__Exercises to complete__.
1 - Summarize the passage on Internet memes and museums in two sentences.
2 - Carry on writing the passage on Internet memes and museums, starting right after its final sentence.

Thus LoLCats or Rickrolling (or even Hey Girl – the Museum Edition) are cultural units, through which the ideas of Internet culture are spread. After all, there is even a LoLCat Bible Translation Project, and Ryan Goslings abound for us geeky girls.

Mike Rugnetta from PBS Arts recently asked Are LOLCats and Internet Memes Art?, drawing Leo Tolstoy, Aristotle and Warhol into his argument. He says:

But wait? People are creating images and sharing them with strangers for the purposes of communicating their personal experiences? That, my friends, is art plain and simple…What’s exciting is that this is a body of work produced collaboratively by tens, maybe hundreds of thousands of people, across the globe. Anyone can get involved. That’s something we’ve never seen before. It’s pretty astounding.

Whether you agree that Internet memes are art or not, it is still worth asking whether these collaboratively-created cultural units belong in a museum. I think they do, but I decided to call on someone with more expertise than my own to think through these questions. So allow me to introduce Tom Woolley, New Media Curator at the UK National Media Museum. Here’s his perspective on the issue.


Tom Woolley

Hi Tom! Tell me a bit more about the Media Museum, and what your role as new media curator for the museum involves.
My job involves working on galleries and exhibitions, programming events and building the Museum’s collection. I’ve recently been working on the Life Online gallery – a new permanent space that explains the history of the internet and its impact. I also helped curate the Games Lounge gallery which is our videogames exhibition full of original arcade machines, consoles and emulated titles that lets visitors get hands-on with the history of digital games. I’m also currently working on the games events that form part of the upcoming Bradford Animation Festival.

__Given data__.
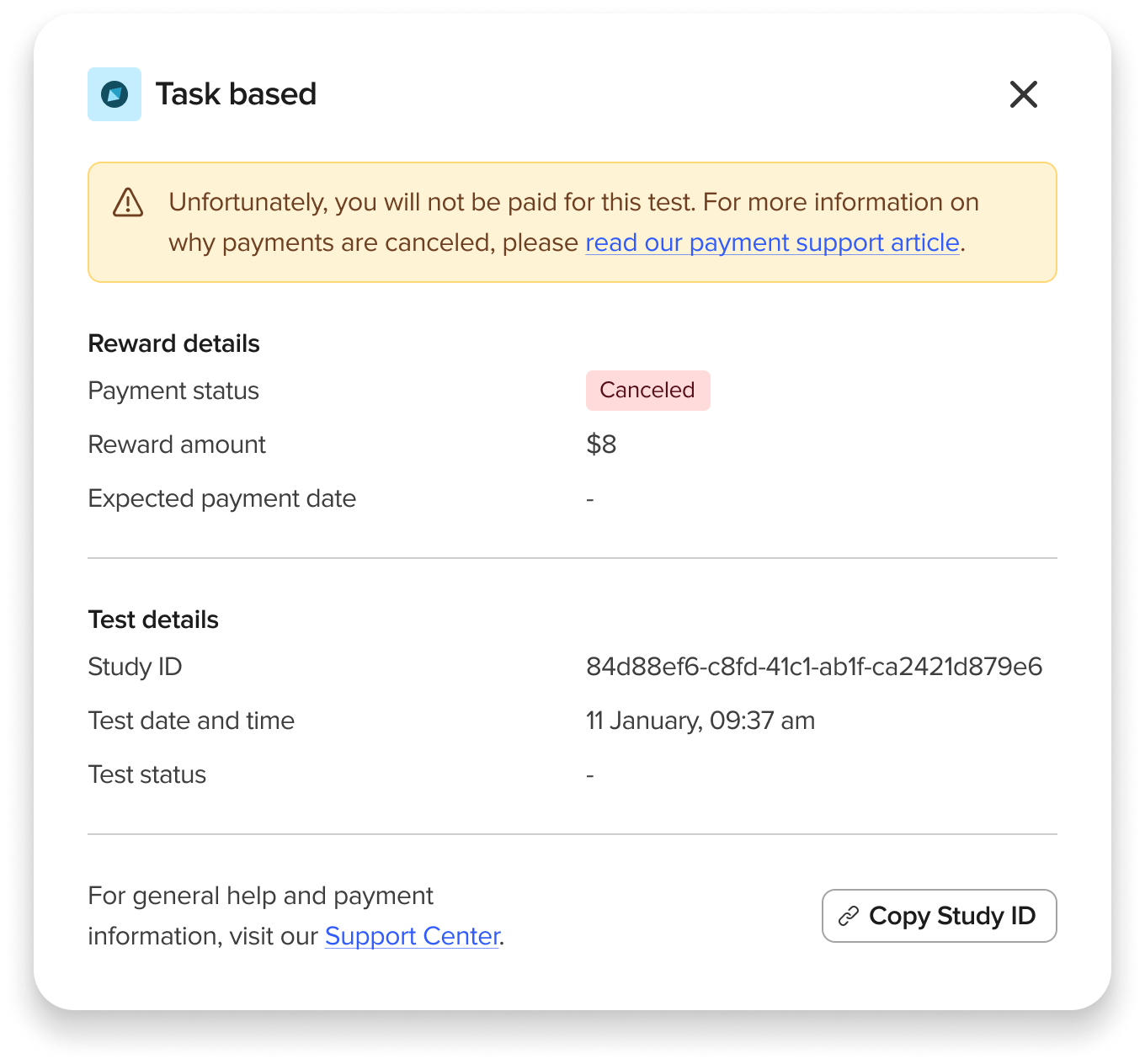Click the Expected payment date row

221,497
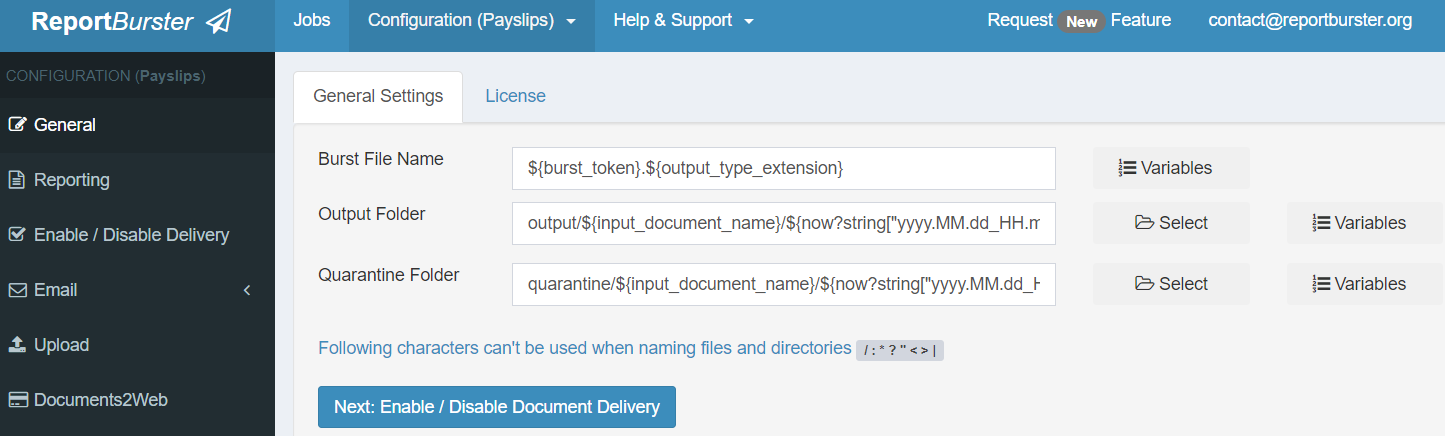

__Set of answers__.
1 - The passage describes Internet memes such as LoLCats and Rickrolling as cultural units that spread the ideas of Internet culture, and it quotes Mike Rugnetta of PBS Arts arguing that these images, created collaboratively by people across the globe, are art. The writer then asks whether such memes belong in a museum and introduces Tom Woolley, New Media Curator at the UK National Media Museum, who describes his work on galleries, exhibitions, events and the collection, including the Life Online and Games Lounge galleries.

2 -
As you know, today we’re talking about LoLCats and other Internet memes. Do you think LoLCats are cultural artefacts that belong in museum collections? Why/why not?
Yes, I think they are – the evolution of an internet meme is quite fascinating and is a valuable example of the type of media people consume in the early 21st century. LoLCats and other memes demonstrate how the internet has provided an international platform for people to publish their own material and potentially influence millions of others. Some people might argue that memes are just silly jokes that don’t deserve to be part of a museum collection but I think if we look back at ancient civilisations and find out what exact jokes amused the general population that would be deemed valuable information. Memes and online culture is also impacting the way we speak so they would be very interesting to research from a linguistic perspective too.

Although the Media Museum has an exhibition on Life Online which features LoLCats, you haven’t acquired any memes. Has that been a conscious choice?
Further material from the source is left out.